MySqlConnector icon indicating copy to clipboard operation
MySqlConnector copied to clipboard

System.FormatException: Couldn't interpret '1899-00-00 00:00:00' as a valid DateTime during MySqlConnection.GetSchemaAsync("TABLES", ...)

Open CVET-TJGutjahr opened this issue 2 years ago • 16 comments

Software versions MySqlConnector version: 2.1.10 (nuget latest stable) Server type (MySQL, MariaDB, Aurora, etc.) and version: 8.0.19 .NET version: .NET 6.0 (6.0.300) (Optional) ORM NuGet packages and versions: N/A

Describe the bug When issuing .GetSchemaAsync("TABLES", ...) on a MySqlConnection instance, I am getting the aforementioned exception. I am using GetSchemaAsync("TABLES", ...) to retrieve a list of tables as part of a bulk-import ETL process. Somehow this particular database has some invalid DateTime representations in the schema itself? I have ConvertZeroDateTime set to true. AllowZeroDateTime was undefined/default but I also tried setting that to true which then yielded a different error relating to it being converted from MySqlDateTime to DateTime during the transformation to a schema DataTable.

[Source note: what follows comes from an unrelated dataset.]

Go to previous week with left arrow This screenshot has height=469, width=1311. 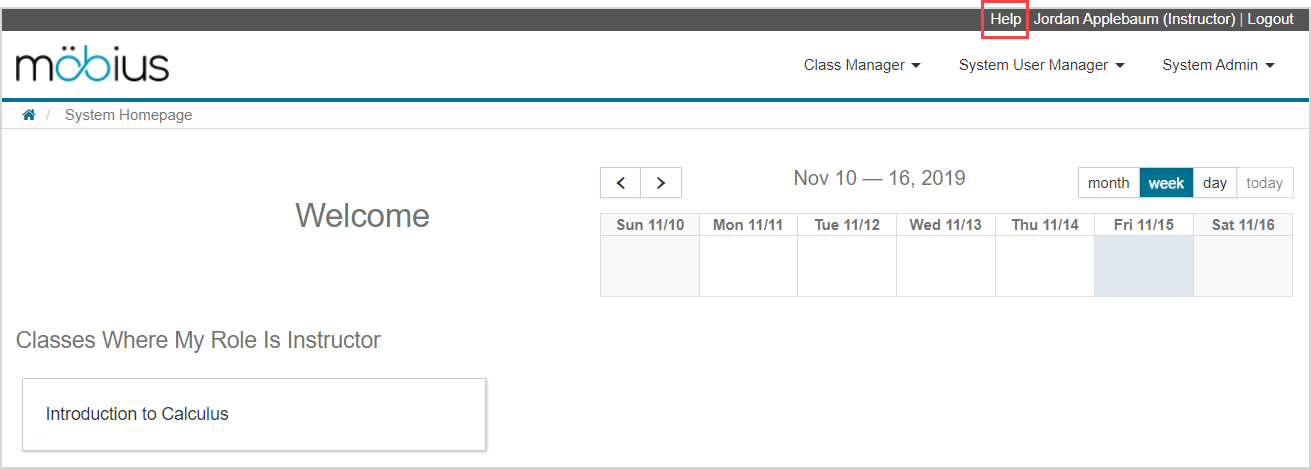[x=621, y=183]
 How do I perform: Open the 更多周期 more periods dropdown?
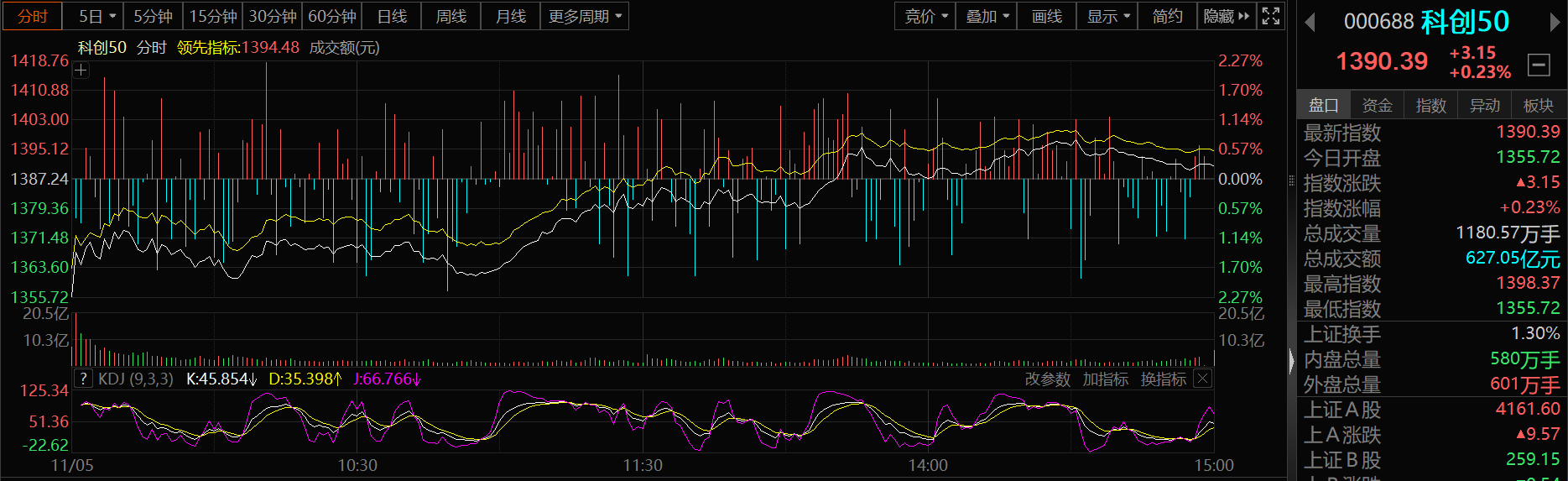(x=585, y=16)

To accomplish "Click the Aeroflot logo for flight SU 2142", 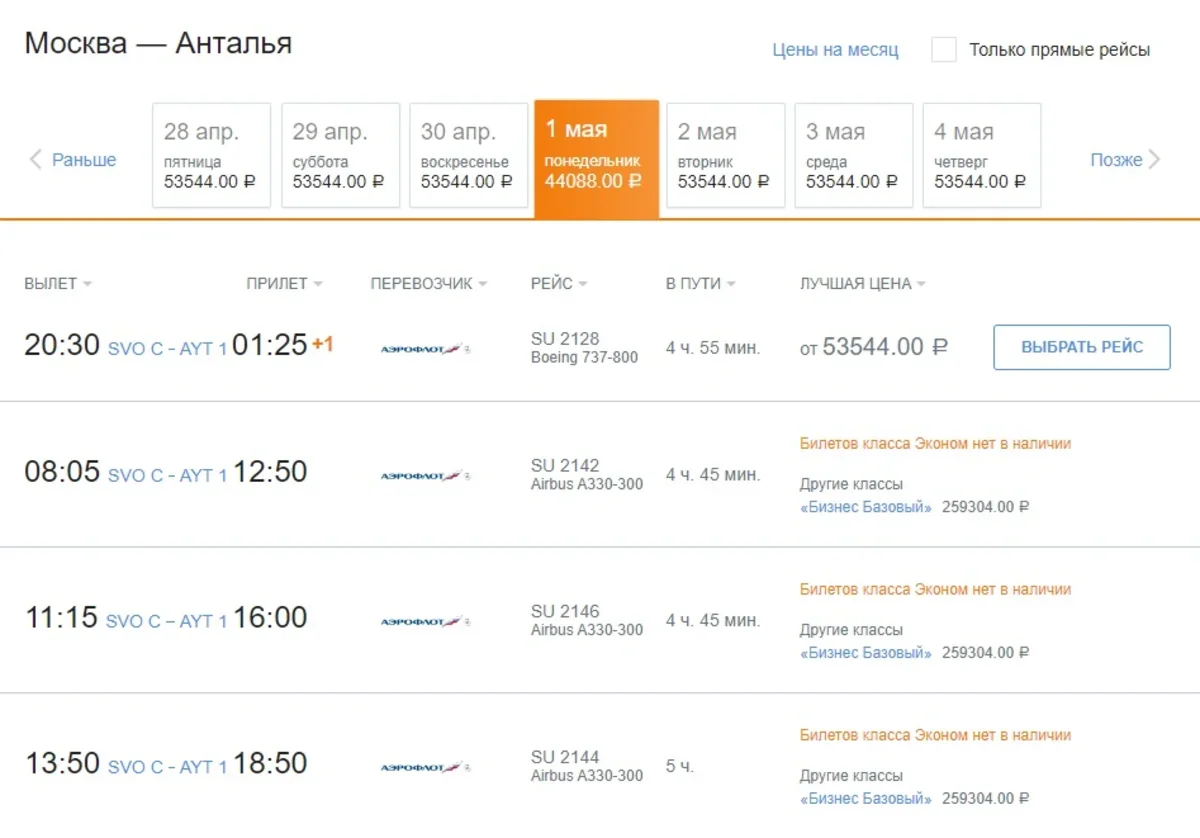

Additional edge case checking may be needed for garbage DateTimes.

Exception

System.FormatException: Couldn't interpret '1899-00-00 00:00:00' as a valid DateTime
 ---> System.ArgumentOutOfRangeException: Year, Month, and Day parameters describe an un-representable DateTime.
   at System.DateTime..ctor(Int32 year, Int32 month, Int32 day, Int32 hour, Int32 minute, Int32 second, Int32 millisecond, DateTimeKind kind)
   at MySqlConnector.Core.Row.ParseDateTime(ReadOnlySpan`1 value) in /_/src/MySqlConnector/Core/Row.cs:line 485
   --- End of inner exception stack trace ---
   at MySqlConnector.Core.Row.ParseDateTime(ReadOnlySpan`1 value) in /_/src/MySqlConnector/Core/Row.cs:line 556
   at MySqlConnector.Core.TextRow.GetValueCore(ReadOnlySpan`1 data, ColumnDefinitionPayload columnDefinition) in /_/src/MySqlConnector/Core/TextRow.cs:line 90
   at MySqlConnector.Core.Row.GetValue(Int32 ordinal) in /_/src/MySqlConnector/Core/Row.cs:line 38
   at MySqlConnector.Core.Row.GetValues(Object[] values) in /_/src/MySqlConnector/Core/Row.cs:line 457
   at MySqlConnector.Core.SchemaProvider.FillDataTableAsync(IOBehavior ioBehavior, DataTable dataTable, String tableName, CancellationToken cancellationToken) in /_/src/MySqlConnector/Core/SchemaProvider.cs:line 996
   at MySqlConnector.Core.SchemaProvider.FillTables(IOBehavior ioBehavior, DataTable dataTable, CancellationToken cancellationToken) in /_/src/MySqlConnector/Core/SchemaProvider.cs:line 864
   at MySqlConnector.Core.SchemaProvider.GetSchemaAsync(IOBehavior ioBehavior, String collectionName, CancellationToken cancellationToken) in /_/src/MySqlConnector/Core/SchemaProvider.cs:line 54
   at MySQLImporter.Console.ImportService.RunAsync(CancellationToken stoppingToken) in C:\Users\Travis.Gutjahr\source\repos\OMITTED\Implementations\CustomTools\MySQLImporter.Console\MySQLImporter.Console\ImportService.cs:line 68
   at MySQLImporter.Console.HostedServiceBase.ExecuteAsync(CancellationToken stoppingToken) in C:\Users\Travis.Gutjahr\source\repos\OMITTED\Implementations\CustomTools\MySQLImporter.Console\MySQLImporter.Console\HostedServiceBase.cs:line 33

Code sample

            IList<string?> tableNames;
            using (MySqlConnection srcSqlConn = new MySqlConnection(sourceDatabaseOptions.ConnectionString))
            {
                logger.LogDebug("Connecting to source database...");
                await srcSqlConn.OpenAsync(stoppingToken);

                logger.LogDebug("Retrieving a list of tables from the source database...");
                using (DataTable schemaTable = await srcSqlConn.GetSchemaAsync("TABLES", stoppingToken))
                    tableNames = schemaTable.Rows.Cast<DataRow>().Where(a => string.Equals(sourceDatabaseOptions.Database, a["TABLE_SCHEMA"]?.ToString(), StringComparison.OrdinalIgnoreCase)).Select(a => a["TABLE_NAME"]?.ToString()).ToList();
            }

Expected behavior .GetSchemaAsync("TABLES", ...) to complete without exception and proceed to the next line where schemaTable object is enumerated.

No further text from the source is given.